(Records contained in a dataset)
◇ ◇ ◇ ◇ ◇ ◇ ◇

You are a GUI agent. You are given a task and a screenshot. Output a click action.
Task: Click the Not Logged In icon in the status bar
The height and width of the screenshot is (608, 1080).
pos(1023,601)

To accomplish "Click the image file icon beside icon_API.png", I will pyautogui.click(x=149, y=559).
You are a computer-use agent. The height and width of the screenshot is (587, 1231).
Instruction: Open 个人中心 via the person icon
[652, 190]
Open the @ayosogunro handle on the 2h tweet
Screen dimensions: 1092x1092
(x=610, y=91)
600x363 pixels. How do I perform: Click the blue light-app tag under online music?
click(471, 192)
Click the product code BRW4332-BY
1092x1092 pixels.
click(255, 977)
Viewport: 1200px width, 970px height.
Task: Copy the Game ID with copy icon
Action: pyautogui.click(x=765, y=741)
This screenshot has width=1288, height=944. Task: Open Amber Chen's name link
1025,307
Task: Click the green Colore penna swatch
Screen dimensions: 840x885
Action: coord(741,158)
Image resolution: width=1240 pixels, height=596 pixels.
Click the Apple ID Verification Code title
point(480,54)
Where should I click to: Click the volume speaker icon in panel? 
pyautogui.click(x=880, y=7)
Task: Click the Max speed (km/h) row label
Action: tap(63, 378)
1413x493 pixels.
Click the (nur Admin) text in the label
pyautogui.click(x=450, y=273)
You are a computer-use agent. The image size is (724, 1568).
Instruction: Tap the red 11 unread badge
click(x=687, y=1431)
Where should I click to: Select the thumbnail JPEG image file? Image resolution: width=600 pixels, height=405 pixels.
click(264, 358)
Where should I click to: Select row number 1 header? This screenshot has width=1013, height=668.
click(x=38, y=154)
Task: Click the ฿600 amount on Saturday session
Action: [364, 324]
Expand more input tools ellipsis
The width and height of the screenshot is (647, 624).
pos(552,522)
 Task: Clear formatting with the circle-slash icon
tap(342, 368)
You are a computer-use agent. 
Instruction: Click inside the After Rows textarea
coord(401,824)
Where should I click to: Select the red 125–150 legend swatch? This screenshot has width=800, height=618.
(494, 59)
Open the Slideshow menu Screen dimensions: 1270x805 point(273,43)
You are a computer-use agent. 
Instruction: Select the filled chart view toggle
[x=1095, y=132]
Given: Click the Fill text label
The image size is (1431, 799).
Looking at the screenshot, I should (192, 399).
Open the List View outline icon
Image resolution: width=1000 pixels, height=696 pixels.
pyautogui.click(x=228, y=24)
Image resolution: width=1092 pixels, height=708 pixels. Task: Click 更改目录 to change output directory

◇ ◇ ◇ ◇ ◇ ◇ ◇

● **TASK ITEM**
Look through the records for the word "agent". Every line that has it should be copied.

● **TASK ANSWER**
You are a GUI agent. You are given a task and a screenshot. Output a click action.
You are a computer-use agent. The height and width of the screenshot is (587, 1231).
You are a computer-use agent. The image size is (724, 1568).
You are a computer-use agent. 
You are a computer-use agent. 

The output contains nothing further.